## TASK PROMPT
Only one portion of the data is to be written out: from the line bearing "Image resolution: width=1019, height=2576." through the line bearing "Отели (108, 2475)". Write it exactly as it appears.

## SOURCE MATERIAL
--*--

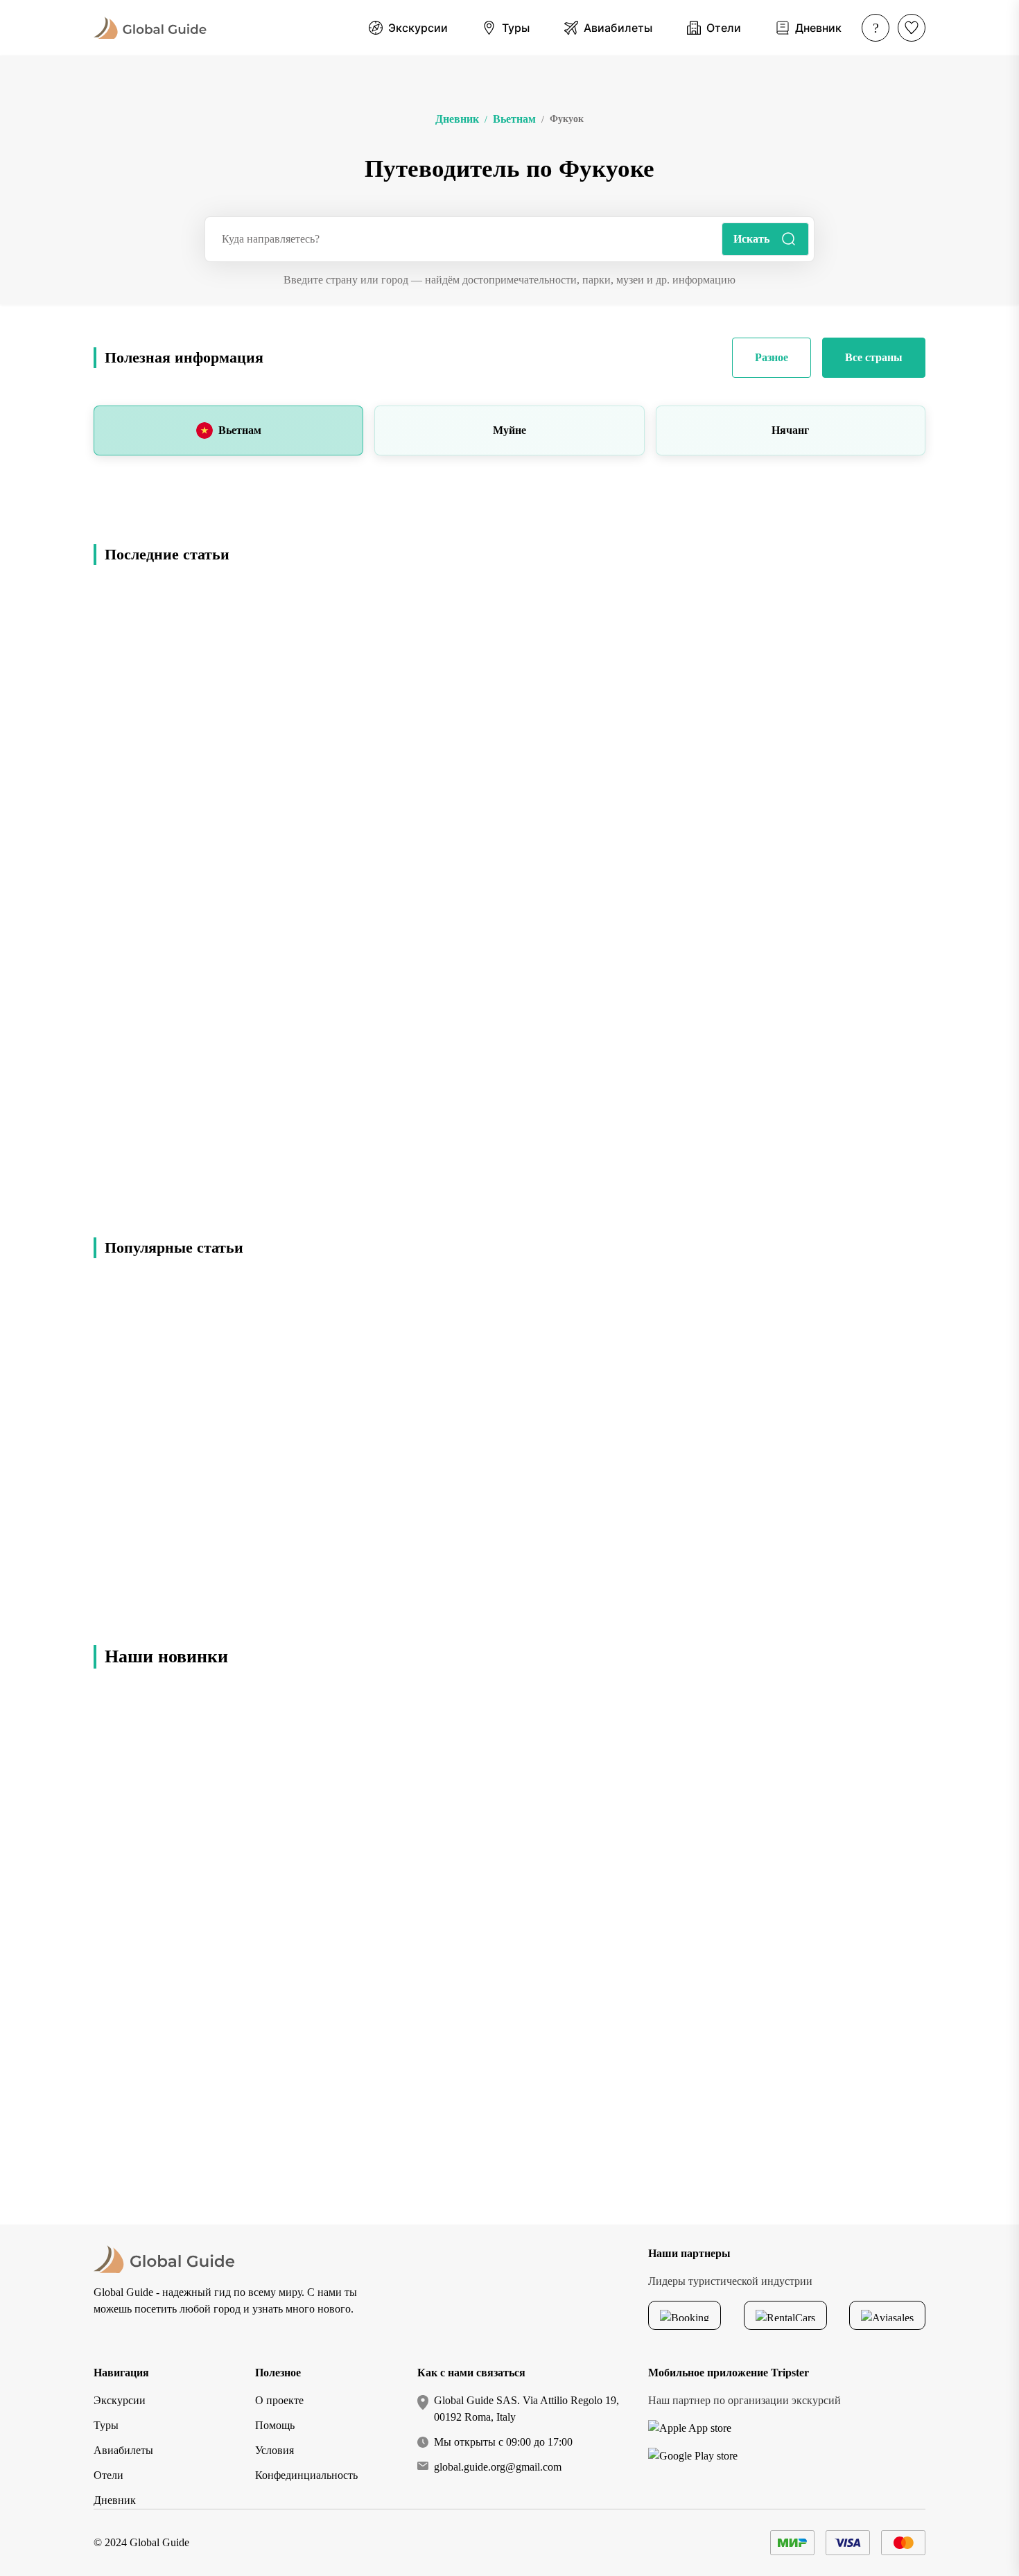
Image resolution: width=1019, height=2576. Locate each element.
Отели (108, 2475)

--*--

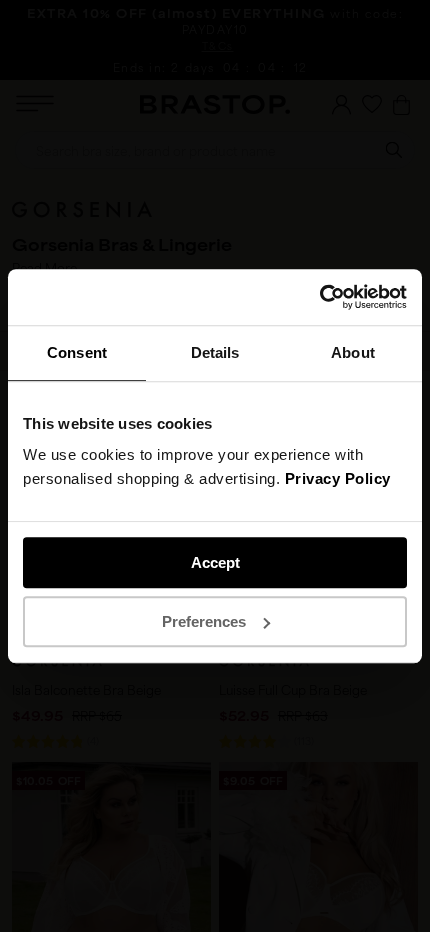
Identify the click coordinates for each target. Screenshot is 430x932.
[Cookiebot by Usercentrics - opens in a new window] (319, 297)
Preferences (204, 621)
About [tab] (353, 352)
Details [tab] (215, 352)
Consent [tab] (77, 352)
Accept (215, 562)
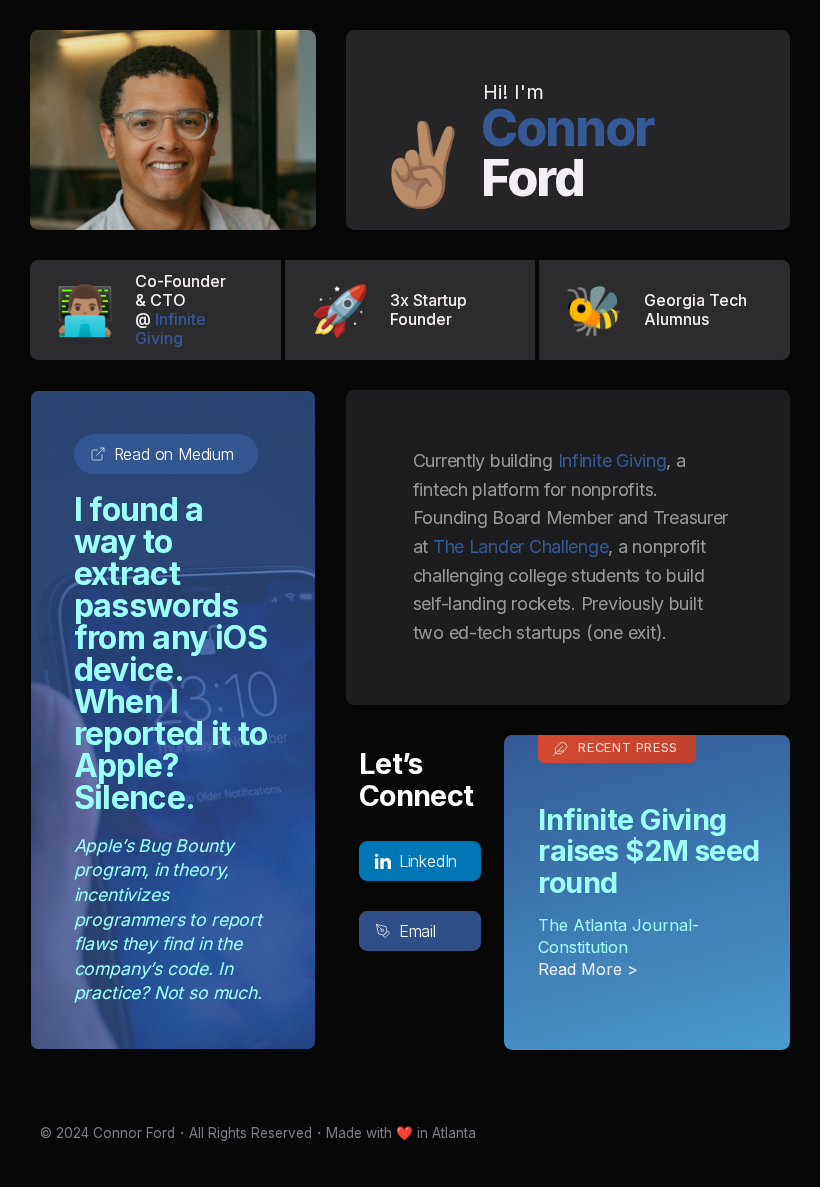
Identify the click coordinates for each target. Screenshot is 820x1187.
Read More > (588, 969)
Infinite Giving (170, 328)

--*--

## RESULT OF THE EXERCISE
Image resolution: width=1019, height=2576. Locate each element.
Отели (108, 2475)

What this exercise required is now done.